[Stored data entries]
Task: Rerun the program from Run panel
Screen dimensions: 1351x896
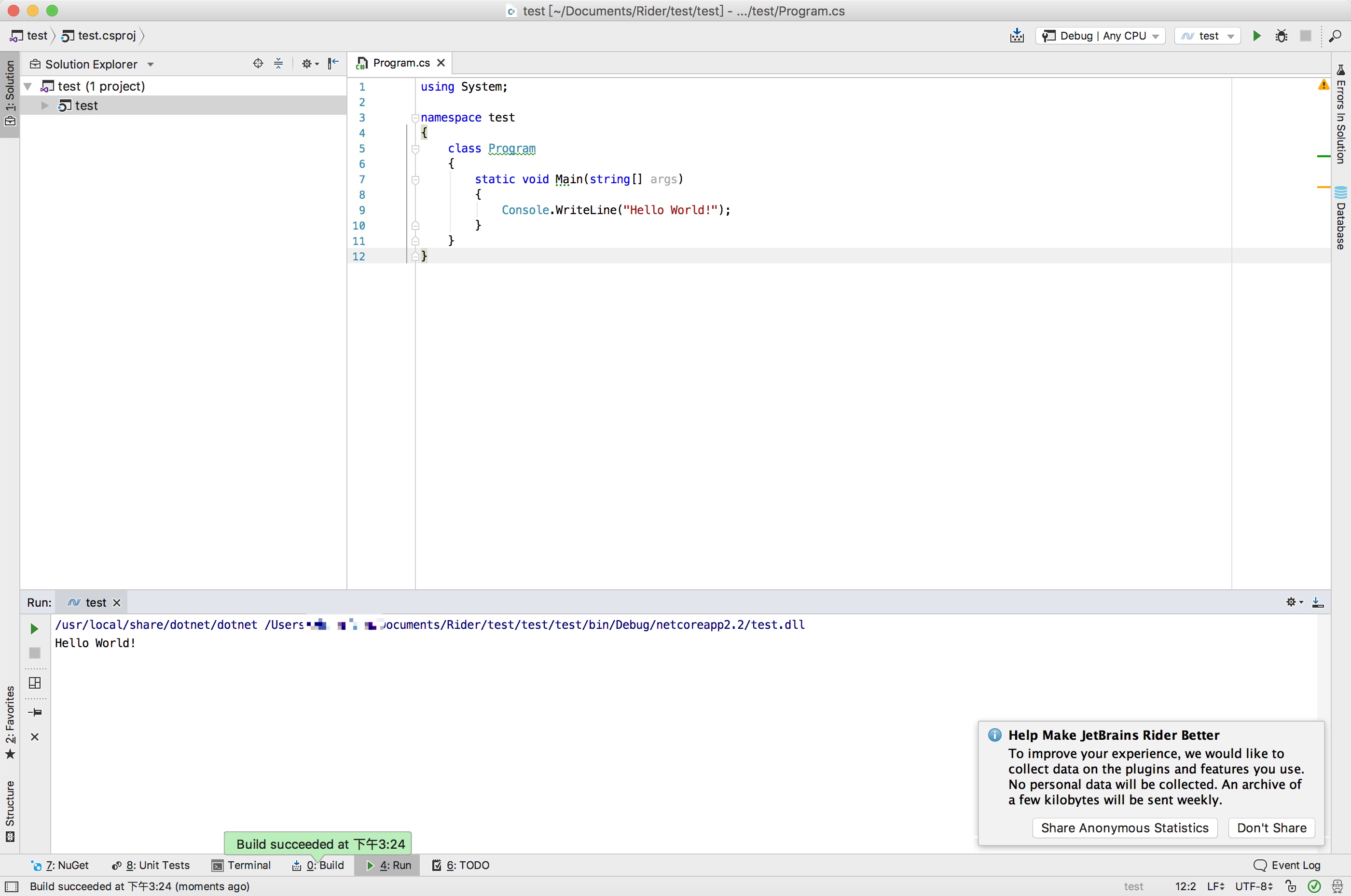Action: (x=34, y=628)
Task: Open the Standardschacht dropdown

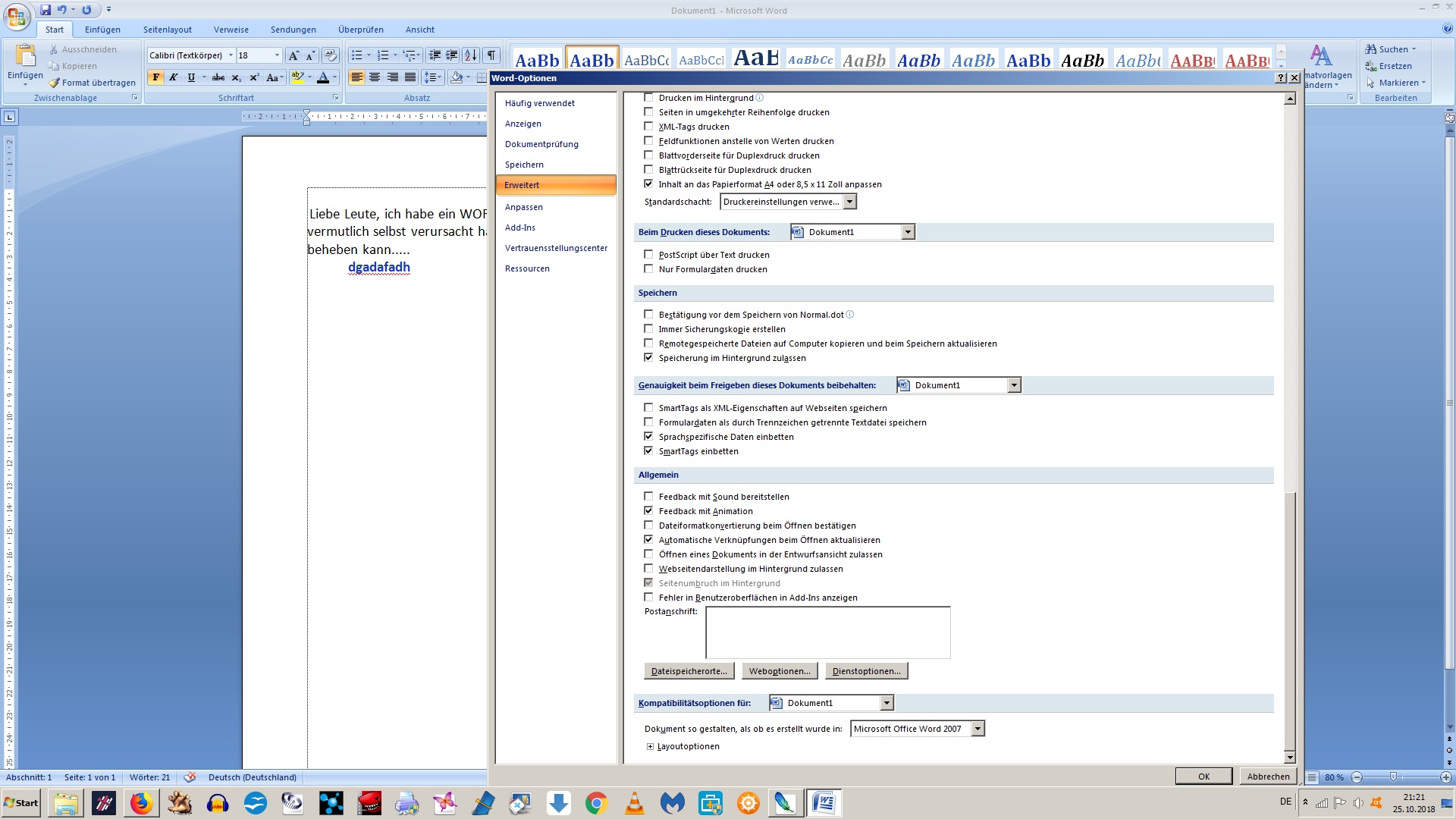Action: pyautogui.click(x=849, y=202)
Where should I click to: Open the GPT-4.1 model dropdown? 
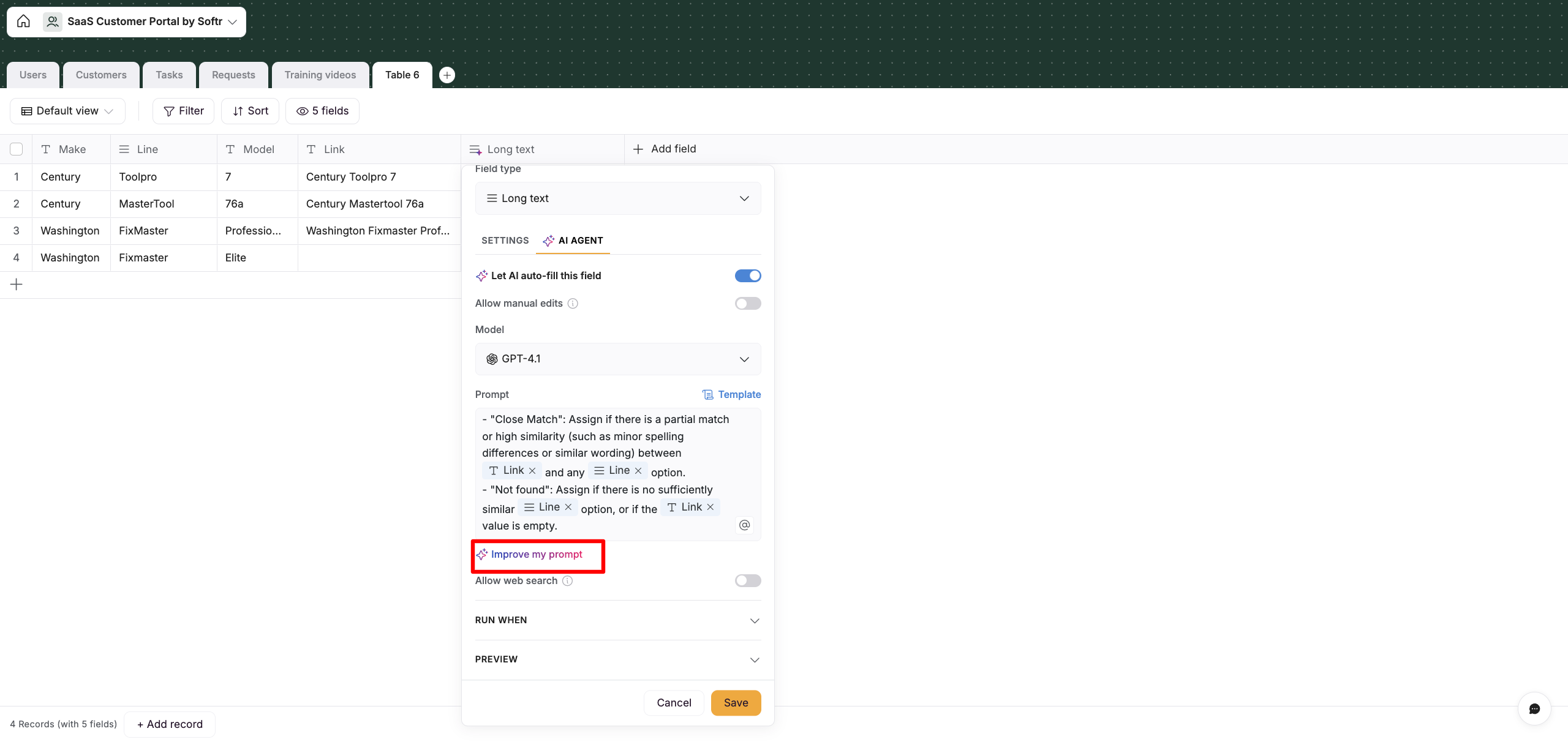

### Problem statement:
Set every entry down again exactly as written, and omit the images.

### Solution to the problem:
Task: Rerun the program from Run panel
Screen dimensions: 1351x896
Action: (x=34, y=628)
Task: Open the Standardschacht dropdown

Action: pyautogui.click(x=849, y=202)
Where should I click to: Open the GPT-4.1 model dropdown? 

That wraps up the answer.